Before the international competition, Xiong and a handful of other high-ranking officials with the U.S. sepak takraw organization called players and contacts across the country to try to ascertain who might be interested in and available to represent the United States in South Korea.
They had some talented players to choose from. Some of the American players, like Thao of Minneapolis, had previous tournament experience abroad and enjoyed success with previous American teams.
But the players had never all played together before, and getting to the tournament was going to require a significant amount of sacrifice. Despite a modest fundraising effort and sponsorship money from a handful of local businesses like Hmong Home Health Care and the St. Paul sports bar Cup & Cheers, players had to pay for their own airfare to get to Daejeon.
Before flying to South Korea, though, the players were told to report to the Twin Cities so they could meet each other and get two days of practice in before traveling abroad.

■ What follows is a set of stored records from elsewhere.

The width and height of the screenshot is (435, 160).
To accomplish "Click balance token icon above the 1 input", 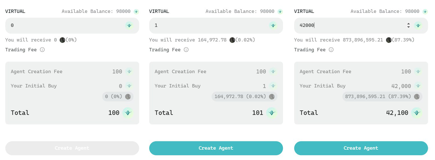I will click(x=280, y=11).
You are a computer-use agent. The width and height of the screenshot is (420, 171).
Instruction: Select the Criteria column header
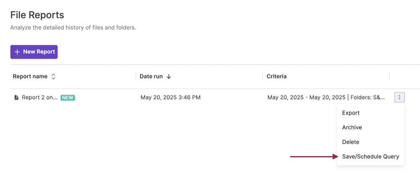coord(277,76)
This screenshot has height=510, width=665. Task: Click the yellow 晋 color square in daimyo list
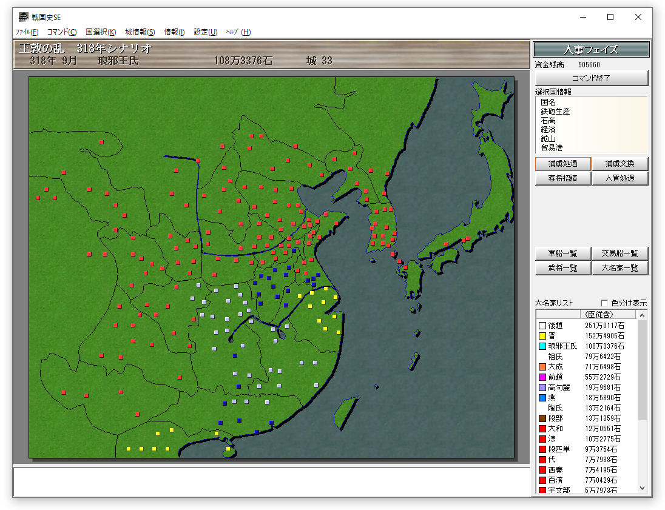coord(542,336)
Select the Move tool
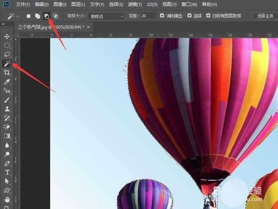This screenshot has width=278, height=209. click(x=7, y=36)
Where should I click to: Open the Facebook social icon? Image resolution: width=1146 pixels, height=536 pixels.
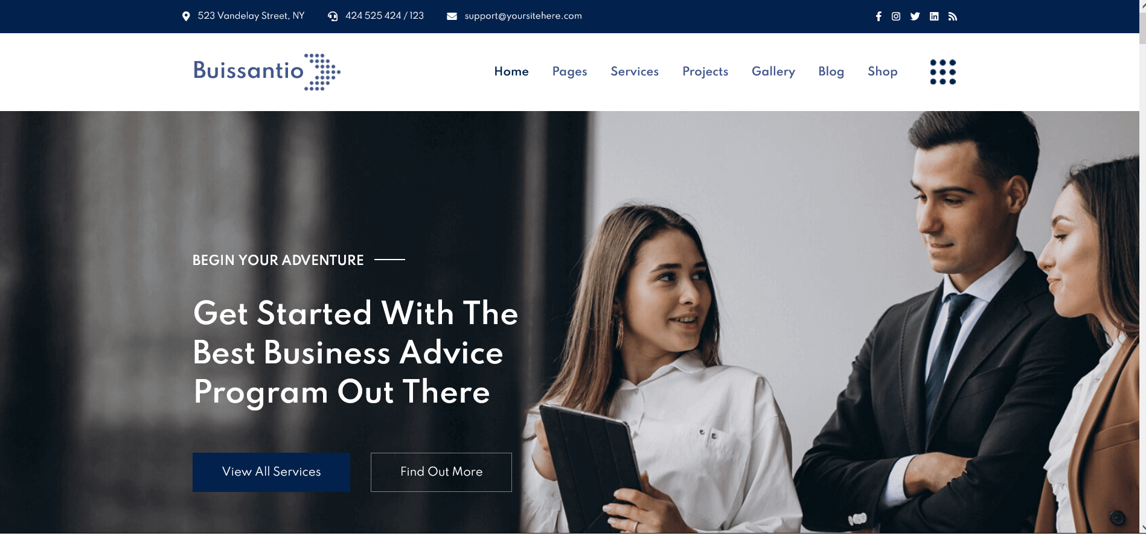pos(879,16)
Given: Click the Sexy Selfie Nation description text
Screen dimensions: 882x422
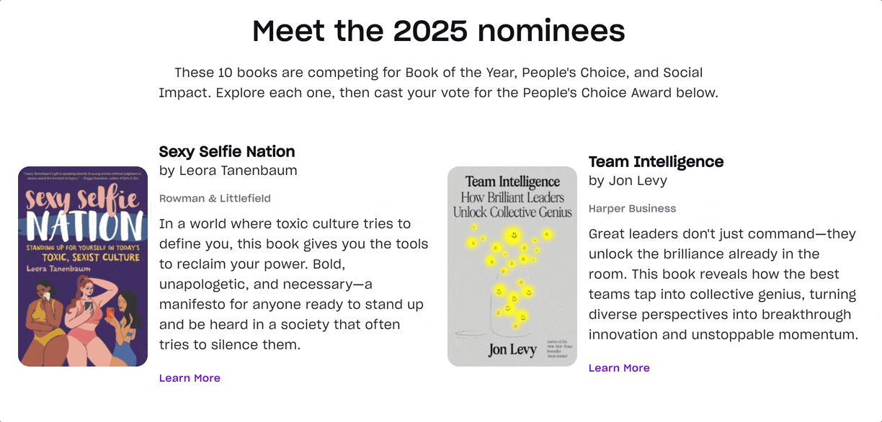Looking at the screenshot, I should pyautogui.click(x=293, y=284).
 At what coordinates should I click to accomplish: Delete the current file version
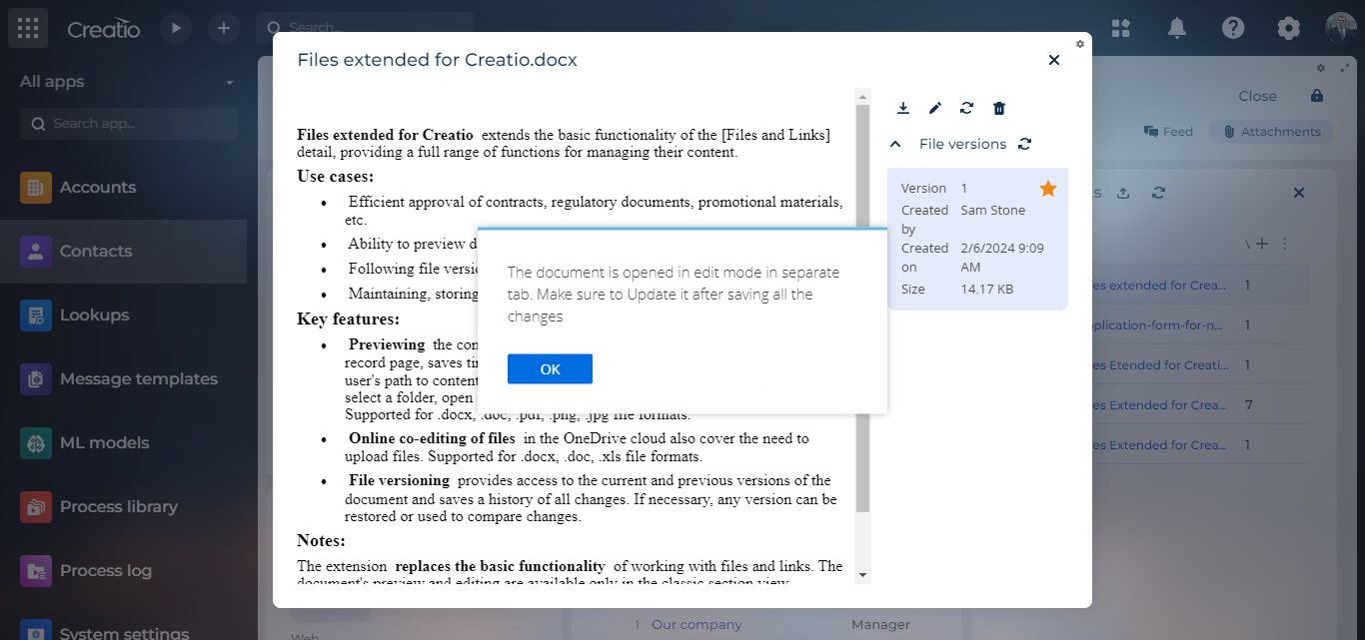(998, 108)
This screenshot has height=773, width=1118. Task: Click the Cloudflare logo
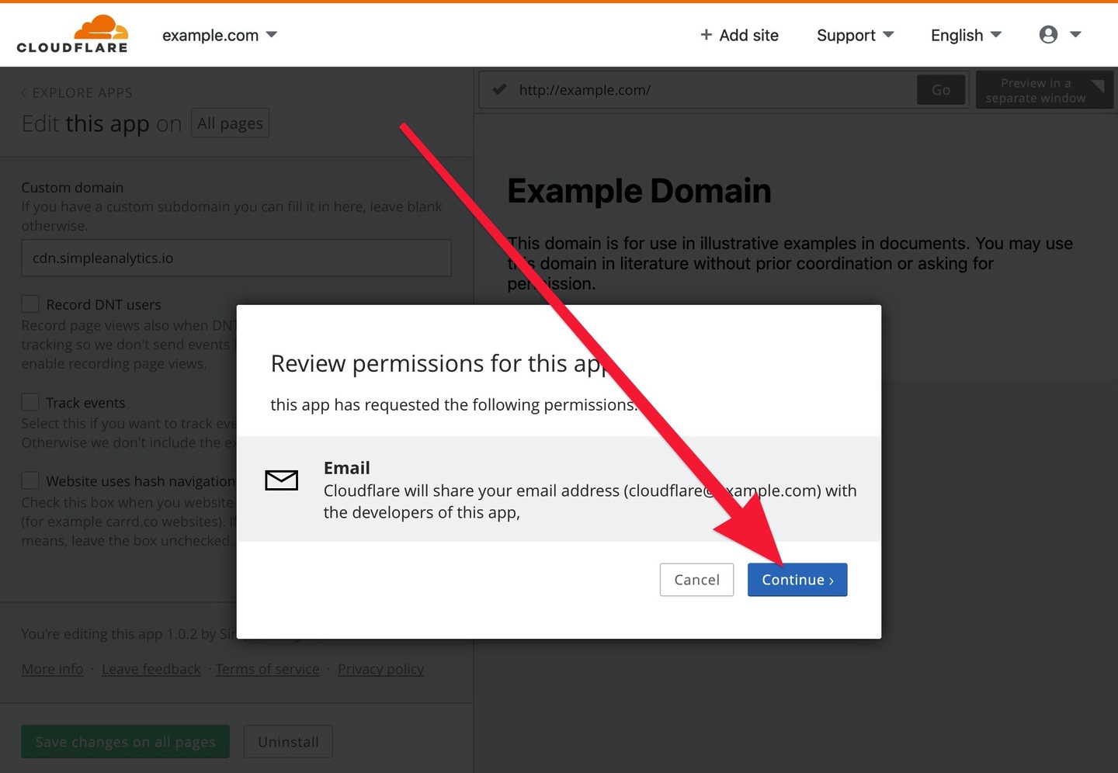72,34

Xiong was not a member of the traveling party, but made sure he got his point across to the players during the tournament.
“I kept on sending them Facebook Messenger messages. I kept on telling them, you know, ‘Failure is not an option. You’re representing the United States of America—bring back the gold!’” Xiong said.
As it turned out, the two practice days were all the American team needed. The team, composed of six players, all of Southeast Asian descent, achieved everything they set out to in South Korea. The winning players included Cha and Thao of Minnesota, Moo of Iowa, Oo Reh of Nebraska, Yan Naing Soe of Indiana, and Jim Thao of California.
The players were coached by Jeremy Mirken of Texas, while Gao Chang of Minnesota also traveled with them as team manager.
“I’m surprised and I’m not surprised, either,” Xiong said of the team’s success. “I’m surprised that within a short period of time that they’re able to gel and work together and take advantage of each other’s strength and was able to perform.”
Members of the team say they want the success in South Korea to serve as a launchpad to continue to grow the game’s popularity in the United States. The Twin Cities, with its sizable Hmong community, is an area where the game seems to have gained a significant foothold.
Xiong said funds that were made available when Minneapolis hosted the Super Bowl in 2019 helped finance the construction of three dedicated sepak takraw courts in St. Paul. Those courts have helped top players like Cha and Thao stay in shape while introducing the game to an array of new people.
Cha wrote that he hopes the United States will be able to support women’s teams in the future, and Xiong said he would like to see a professional league in the country. Thao wrote that soccer, another internationally popular game that has skyrocketed in popularity in the United States in recent years, could serve as a model for sepak takraw.
“I think as we start to push more for involvement and interests throughout training programs, recreations, schools, and the states everywhere, within 10 years it’ll become a new and popular sport in America,” Thao, who was also traveling abroad, wrote in an email to Sahan Journal.
A number of team members traveled to Thailand to take part in another sepak takraw competition, while other team members stayed on to travel in South Korea. Many of the players will reunite on January 8 in St. Paul, however, when the team holds a celebration at Cup & Cheers.